Task directions | Output every one of the entries below, word for word.

(Items stored from a collection)
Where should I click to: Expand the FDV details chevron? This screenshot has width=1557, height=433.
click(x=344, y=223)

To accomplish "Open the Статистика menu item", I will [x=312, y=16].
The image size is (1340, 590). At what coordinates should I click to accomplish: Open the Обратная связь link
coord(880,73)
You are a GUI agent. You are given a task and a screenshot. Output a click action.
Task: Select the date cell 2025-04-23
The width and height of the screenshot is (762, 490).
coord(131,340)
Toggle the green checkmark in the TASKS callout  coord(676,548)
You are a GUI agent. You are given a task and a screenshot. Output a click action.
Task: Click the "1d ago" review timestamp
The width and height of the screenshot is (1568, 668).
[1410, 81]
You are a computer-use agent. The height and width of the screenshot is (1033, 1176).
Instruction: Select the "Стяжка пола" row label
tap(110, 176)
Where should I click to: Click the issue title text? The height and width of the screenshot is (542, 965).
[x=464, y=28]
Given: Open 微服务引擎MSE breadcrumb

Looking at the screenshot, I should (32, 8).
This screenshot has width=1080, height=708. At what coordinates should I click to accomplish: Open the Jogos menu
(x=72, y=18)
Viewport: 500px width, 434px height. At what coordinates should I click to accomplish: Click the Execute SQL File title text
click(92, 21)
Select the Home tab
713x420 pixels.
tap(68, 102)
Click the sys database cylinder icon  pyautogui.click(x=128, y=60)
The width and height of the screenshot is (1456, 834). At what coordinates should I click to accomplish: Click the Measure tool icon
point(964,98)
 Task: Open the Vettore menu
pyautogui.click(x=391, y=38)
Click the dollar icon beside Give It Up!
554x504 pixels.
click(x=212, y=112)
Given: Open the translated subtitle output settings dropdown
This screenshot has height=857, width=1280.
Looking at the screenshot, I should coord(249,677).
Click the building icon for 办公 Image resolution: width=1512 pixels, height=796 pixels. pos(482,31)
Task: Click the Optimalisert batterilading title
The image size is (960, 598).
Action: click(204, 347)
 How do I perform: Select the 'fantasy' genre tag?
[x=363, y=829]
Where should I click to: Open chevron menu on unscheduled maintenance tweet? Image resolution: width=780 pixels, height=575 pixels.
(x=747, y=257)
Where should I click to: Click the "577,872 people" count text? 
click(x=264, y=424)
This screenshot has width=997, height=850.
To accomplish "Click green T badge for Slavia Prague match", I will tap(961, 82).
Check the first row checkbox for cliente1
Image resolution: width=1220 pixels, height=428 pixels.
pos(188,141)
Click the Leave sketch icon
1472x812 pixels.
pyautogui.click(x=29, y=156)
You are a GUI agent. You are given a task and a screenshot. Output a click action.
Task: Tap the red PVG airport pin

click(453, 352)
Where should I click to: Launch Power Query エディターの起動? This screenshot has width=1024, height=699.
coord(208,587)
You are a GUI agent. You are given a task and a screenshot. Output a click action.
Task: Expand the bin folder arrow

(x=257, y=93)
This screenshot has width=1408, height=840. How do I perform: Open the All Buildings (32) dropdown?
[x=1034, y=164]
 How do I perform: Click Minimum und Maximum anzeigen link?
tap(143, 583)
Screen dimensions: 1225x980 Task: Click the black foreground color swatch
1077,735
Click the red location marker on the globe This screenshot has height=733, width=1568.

Correct result |
Where should I click to: Expand the FDV details chevron? This screenshot has width=1557, height=433.
click(x=344, y=223)

To accomplish "Open the Статистика menu item", I will [x=312, y=16].
The image size is (1340, 590). At what coordinates should I click to accomplish: Open the Обратная связь link
coord(880,73)
You are a GUI agent. You are given a task and a screenshot. Output a click action.
Task: Select the date cell 2025-04-23
The width and height of the screenshot is (762, 490).
coord(131,340)
Toggle the green checkmark in the TASKS callout  coord(676,548)
You are a GUI agent. You are given a task and a screenshot. Output a click action.
Task: Click the "1d ago" review timestamp
The width and height of the screenshot is (1568, 668).
[1410, 81]
You are a computer-use agent. The height and width of the screenshot is (1033, 1176).
Instruction: Select the "Стяжка пола" row label
tap(110, 176)
Where should I click to: Click the issue title text? The height and width of the screenshot is (542, 965).
[x=464, y=28]
Given: Open 微服务引擎MSE breadcrumb

Looking at the screenshot, I should (32, 8).
This screenshot has width=1080, height=708. At what coordinates should I click to accomplish: Open the Jogos menu
(x=72, y=18)
Viewport: 500px width, 434px height. At what coordinates should I click to accomplish: Click the Execute SQL File title text
click(92, 21)
Select the Home tab
713x420 pixels.
tap(68, 102)
Click the sys database cylinder icon  pyautogui.click(x=128, y=60)
The width and height of the screenshot is (1456, 834). At what coordinates should I click to accomplish: Click the Measure tool icon
point(964,98)
 Task: Open the Vettore menu
pyautogui.click(x=391, y=38)
Click the dollar icon beside Give It Up!
554x504 pixels.
click(x=212, y=112)
Given: Open the translated subtitle output settings dropdown
This screenshot has height=857, width=1280.
Looking at the screenshot, I should coord(249,677).
Click the building icon for 办公 Image resolution: width=1512 pixels, height=796 pixels. pos(482,31)
Task: Click the Optimalisert batterilading title
The image size is (960, 598).
Action: click(204, 347)
 How do I perform: Select the 'fantasy' genre tag?
[x=363, y=829]
Where should I click to: Open chevron menu on unscheduled maintenance tweet? Image resolution: width=780 pixels, height=575 pixels.
(x=747, y=257)
Where should I click to: Click the "577,872 people" count text? 
click(x=264, y=424)
This screenshot has width=997, height=850.
To accomplish "Click green T badge for Slavia Prague match", I will tap(961, 82).
Check the first row checkbox for cliente1
Image resolution: width=1220 pixels, height=428 pixels.
pos(188,141)
Click the Leave sketch icon
1472x812 pixels.
pyautogui.click(x=29, y=156)
You are a GUI agent. You are given a task and a screenshot. Output a click action.
Task: Tap the red PVG airport pin

click(453, 352)
Where should I click to: Launch Power Query エディターの起動? This screenshot has width=1024, height=699.
coord(208,587)
You are a GUI agent. You are given a task and a screenshot. Output a click action.
Task: Expand the bin folder arrow

(x=257, y=93)
This screenshot has width=1408, height=840. How do I perform: Open the All Buildings (32) dropdown?
[x=1034, y=164]
 How do I perform: Click Minimum und Maximum anzeigen link?
tap(143, 583)
Screen dimensions: 1225x980 Task: Click the black foreground color swatch
1077,735
Click the red location marker on the globe This screenshot has height=733, width=1568.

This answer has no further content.